- **Exercise**: Return every one of the entries below verbatim, leaving the pictures out.

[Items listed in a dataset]
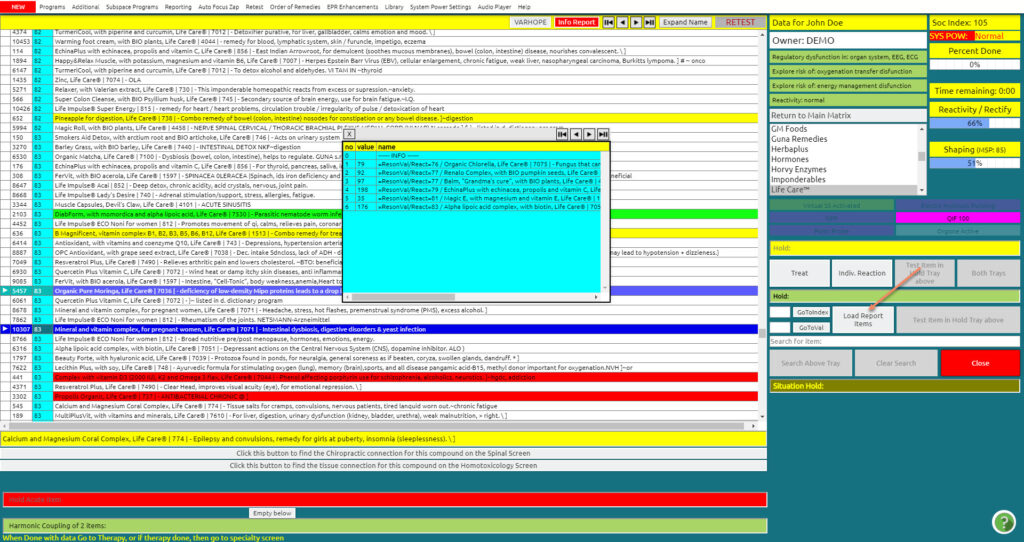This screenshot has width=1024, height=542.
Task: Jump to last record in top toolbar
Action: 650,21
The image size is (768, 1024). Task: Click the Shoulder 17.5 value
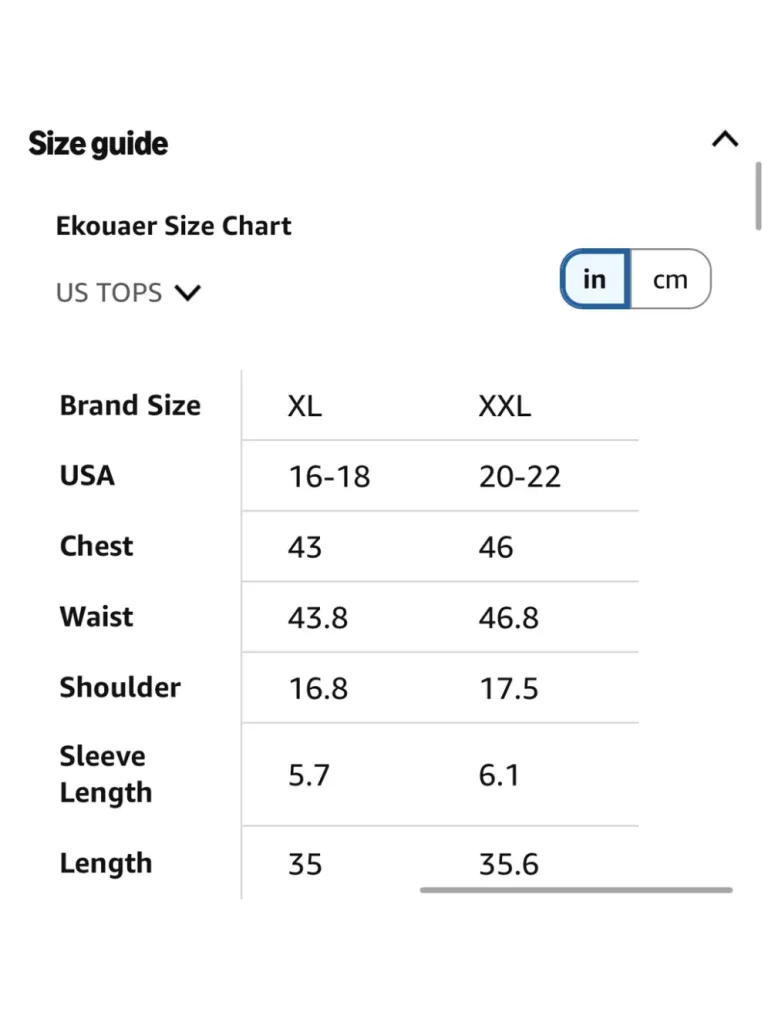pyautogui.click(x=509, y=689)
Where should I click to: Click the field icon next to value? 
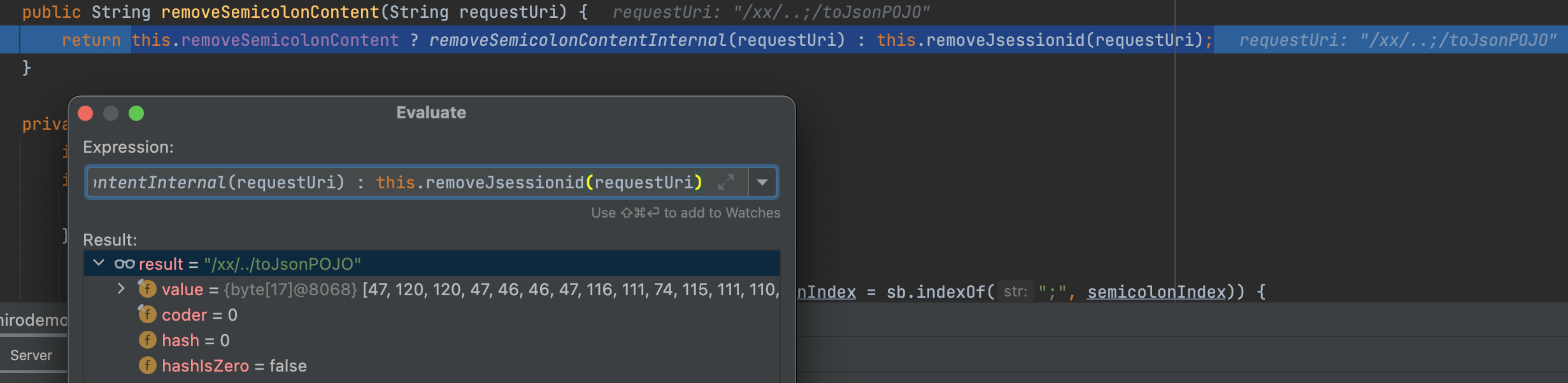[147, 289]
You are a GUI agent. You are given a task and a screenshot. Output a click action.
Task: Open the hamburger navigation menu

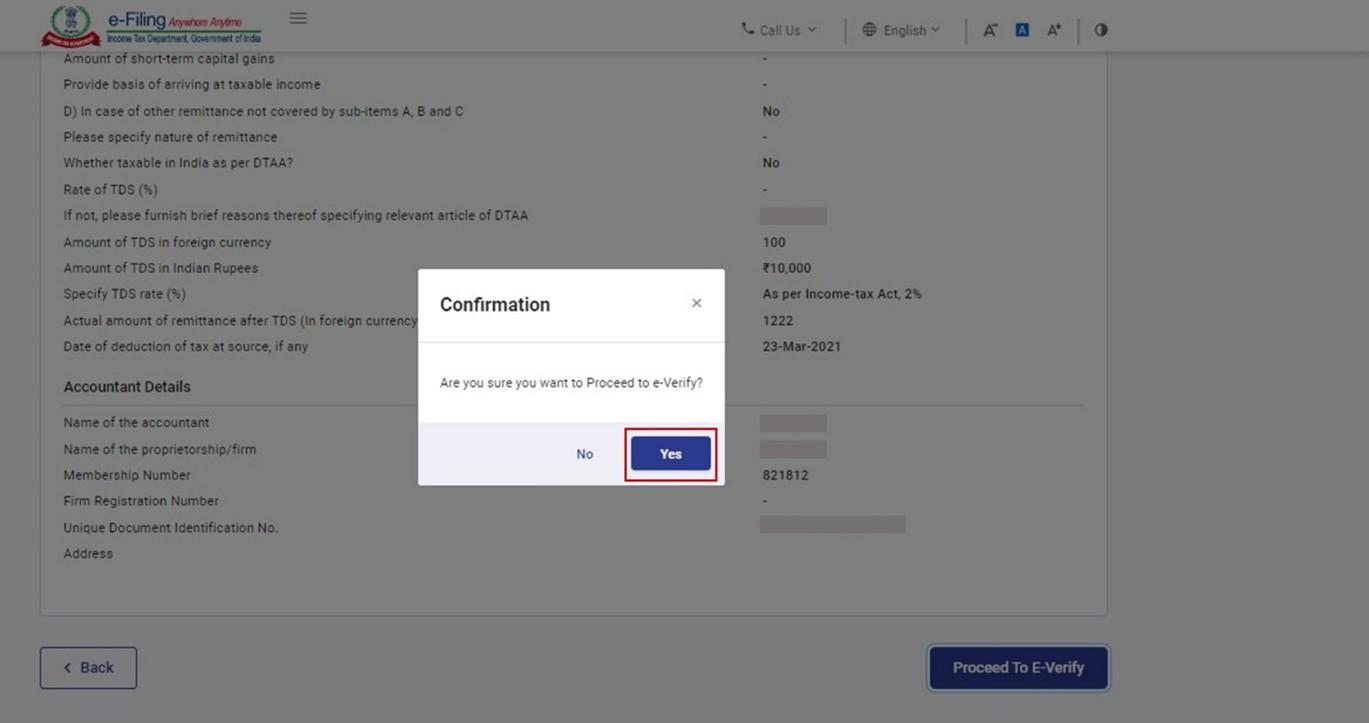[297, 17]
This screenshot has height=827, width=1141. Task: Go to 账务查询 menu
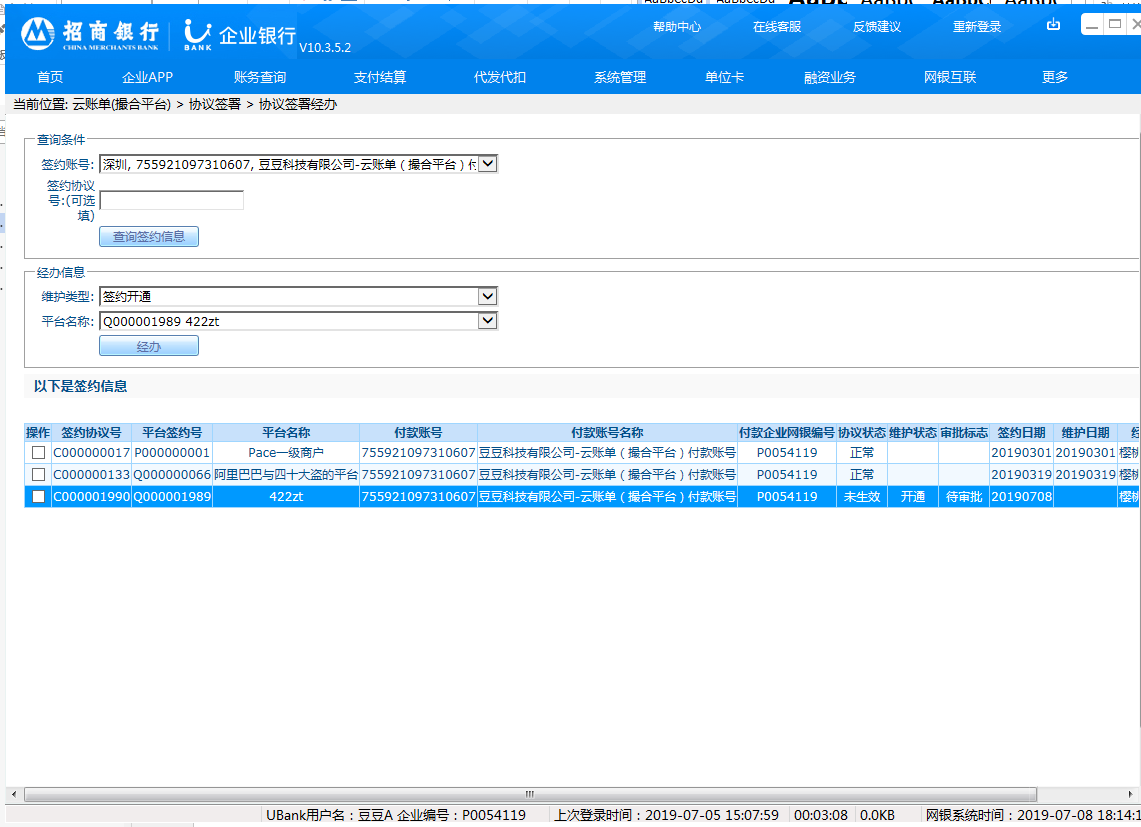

- **Final answer**:
This screenshot has width=1024, height=542.
Task: Jump to last record in top toolbar
Action: 650,21
The image size is (768, 1024). Task: Click the Shoulder 17.5 value
pyautogui.click(x=509, y=689)
Where should I click to: Click the field icon next to value? 
[147, 289]
You are a GUI agent. You are given a task and a screenshot. Output a click action.
Task: Open the hamburger navigation menu

[297, 17]
This screenshot has height=827, width=1141. Task: Go to 账务查询 menu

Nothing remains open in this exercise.